• _Data for analysis_
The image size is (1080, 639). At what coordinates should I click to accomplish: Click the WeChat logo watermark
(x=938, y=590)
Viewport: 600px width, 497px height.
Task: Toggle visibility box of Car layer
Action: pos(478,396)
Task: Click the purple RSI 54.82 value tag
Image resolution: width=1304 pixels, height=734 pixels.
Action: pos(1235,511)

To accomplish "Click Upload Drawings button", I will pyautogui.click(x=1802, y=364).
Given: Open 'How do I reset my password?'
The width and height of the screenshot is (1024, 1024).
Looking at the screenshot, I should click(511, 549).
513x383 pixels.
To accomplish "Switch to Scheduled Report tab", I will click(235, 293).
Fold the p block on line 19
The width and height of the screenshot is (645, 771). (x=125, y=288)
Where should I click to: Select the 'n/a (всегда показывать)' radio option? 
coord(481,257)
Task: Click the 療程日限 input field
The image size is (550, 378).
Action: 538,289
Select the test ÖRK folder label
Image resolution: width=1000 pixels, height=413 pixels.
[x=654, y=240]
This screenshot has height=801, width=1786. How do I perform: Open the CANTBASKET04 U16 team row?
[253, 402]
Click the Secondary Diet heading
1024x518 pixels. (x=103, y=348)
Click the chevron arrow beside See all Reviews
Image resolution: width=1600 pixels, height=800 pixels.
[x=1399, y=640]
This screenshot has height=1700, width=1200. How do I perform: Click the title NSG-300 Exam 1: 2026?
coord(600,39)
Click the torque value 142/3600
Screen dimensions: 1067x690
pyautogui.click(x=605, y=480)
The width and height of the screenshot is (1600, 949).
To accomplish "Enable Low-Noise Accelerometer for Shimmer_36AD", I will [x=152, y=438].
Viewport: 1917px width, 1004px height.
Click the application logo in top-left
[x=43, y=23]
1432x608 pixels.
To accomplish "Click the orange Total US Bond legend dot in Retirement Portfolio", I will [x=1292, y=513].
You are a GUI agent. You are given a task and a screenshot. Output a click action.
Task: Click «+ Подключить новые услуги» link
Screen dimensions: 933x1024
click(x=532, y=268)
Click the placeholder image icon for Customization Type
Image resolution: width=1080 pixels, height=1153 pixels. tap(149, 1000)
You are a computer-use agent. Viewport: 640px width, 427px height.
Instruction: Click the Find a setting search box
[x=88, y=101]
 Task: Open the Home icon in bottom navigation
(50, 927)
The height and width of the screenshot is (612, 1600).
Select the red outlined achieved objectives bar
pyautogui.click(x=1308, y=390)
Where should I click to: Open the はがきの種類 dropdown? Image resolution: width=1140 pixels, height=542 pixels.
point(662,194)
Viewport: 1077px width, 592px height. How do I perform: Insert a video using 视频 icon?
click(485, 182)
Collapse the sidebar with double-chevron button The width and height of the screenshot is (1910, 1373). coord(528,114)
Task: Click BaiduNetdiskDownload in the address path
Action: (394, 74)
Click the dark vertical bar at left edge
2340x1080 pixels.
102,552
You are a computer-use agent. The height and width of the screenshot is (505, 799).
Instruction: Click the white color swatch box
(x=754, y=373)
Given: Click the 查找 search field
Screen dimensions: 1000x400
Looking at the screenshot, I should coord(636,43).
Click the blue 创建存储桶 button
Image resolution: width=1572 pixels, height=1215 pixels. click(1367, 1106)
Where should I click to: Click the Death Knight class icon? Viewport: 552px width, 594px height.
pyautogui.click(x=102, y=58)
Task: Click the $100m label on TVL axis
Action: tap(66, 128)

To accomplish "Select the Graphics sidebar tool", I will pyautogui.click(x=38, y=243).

• _Instructions to follow_
List each line of the entries that holds the string "value".

• _Completed task_
Task: Click the purple RSI 54.82 value tag
Click the torque value 142/3600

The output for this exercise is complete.